Jurnaldesa.id | Jakarta – Kabar mengharukan hadir dari kehendak baik Pemerintah Indonesia untuk memberikan kompensasi atau kerugian kepada korban kerusuhan Ambon yang terjadi pada tahun 1999. Betul, bahwa kerugian yang diderita oleh rakyat Ambon sangat memprihatinkan dan itikad baik dari Pemerintah Indonesia patut untuk diapresiasi.
Kebijakan baik ini menindaklanjuti putusan Mahkamah Agung (MA) yang menolak permohonan Peninjauan Kembali (PK) pemerintah terkait gugatan class action atau gugatan perwakilan kelompok yang diajukan para korban kerusuhan Maluku.
Terkait hal tersebut, Menteri Desa Abdul Halim Iskandar mengungkapkan, pihaknya sedang menyiapkan dokumen prihal proses bayar ganti rugi kepada korban tragedi kerusuhan Maluku.
“Kami siap untuk melaksanakan tugas – tugas yang diamanahkan untuk ikut mendukung percepatan dan keberhasilan pelaksanaan tindak lanjut pengadilan ini,”kata Menteri Abdul Halim Iskandar dalam Rakorsus Tingkat Menteri, Kamis (05/08).
Seperti yang diamanahkan putusan pengadilan tingkat pertama, pemerintah harus segera menjalankan perintah putusan untuk memberikan ganti rugi sebesar Rp3,9 triliun kepada korban tragedi kerusuhan Maluku sebagai penggugat.

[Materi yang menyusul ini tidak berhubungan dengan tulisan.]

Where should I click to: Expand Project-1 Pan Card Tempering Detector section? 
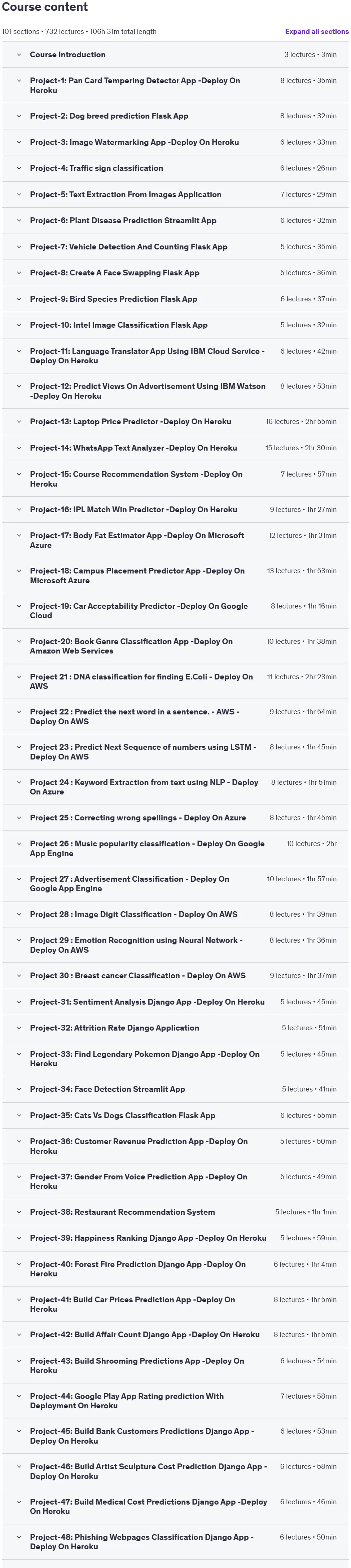(x=175, y=85)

Total uang tersebut terdiri dari bahan bangunan rumah (BBR) sejumlah Rp15 juta dan uang tunai Rp3,5 juta untuk masing – masing pengungsi sebanyak 213.217 kepala keluarga.

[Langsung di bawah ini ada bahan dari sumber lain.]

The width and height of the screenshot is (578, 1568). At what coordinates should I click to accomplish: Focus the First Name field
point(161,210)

Rakorsus dipimpin langsung oleh Menkopolhukam Mahfud MD dan diikuti oleh beberapa kementerian lainnya, antara lain Menteri Perencanaan Pembangunan Nasional (PPN)/Kepala Bappenas, Suharso Monoarfa; Menteri Dalam Negeri, Tito Karnavian.

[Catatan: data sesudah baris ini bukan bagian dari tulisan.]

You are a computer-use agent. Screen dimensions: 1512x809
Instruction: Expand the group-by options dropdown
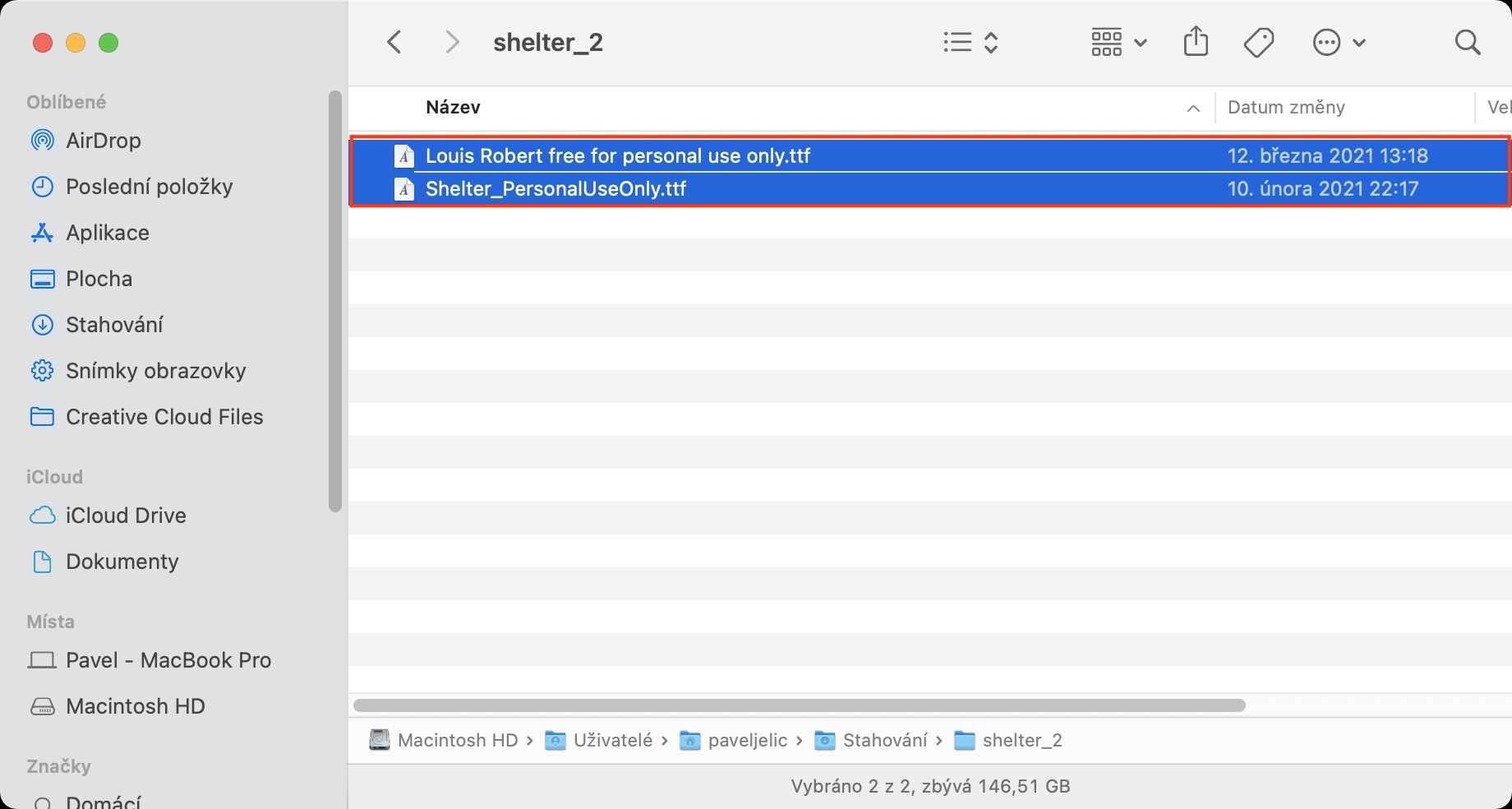pos(1118,42)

Kerusuhan Maluku yang dimaksud adalah konflik etnis – politik yang melibatkan agama di kepulauan Maluku, khususnya pulau Ambon dan Halmahera, konflik ini bermula pada era Reformasi awal 1999 hingga penandatanganan Piagam Malino II tanggal 13 Februari 2002.
Penyebab utama konflik ini adalah ketidakstabilan politik dan ekonomi secara umum di Indonesia setelah Soeharto tumbang dan rupiah mengalami devaluasi selama dan seusai krisis ekonomi di Asia Tenggara.
Rencana pemekaran provinsi Maluku menjadi Maluku dan Maluku Utara semakin memperuncing permasalahan politik daerah yang sudah ada. Karena permasalahan politik tersebut menyangkut agama, perseteruan terjadi antara umat Kristen dan Islam pada Januari 1999.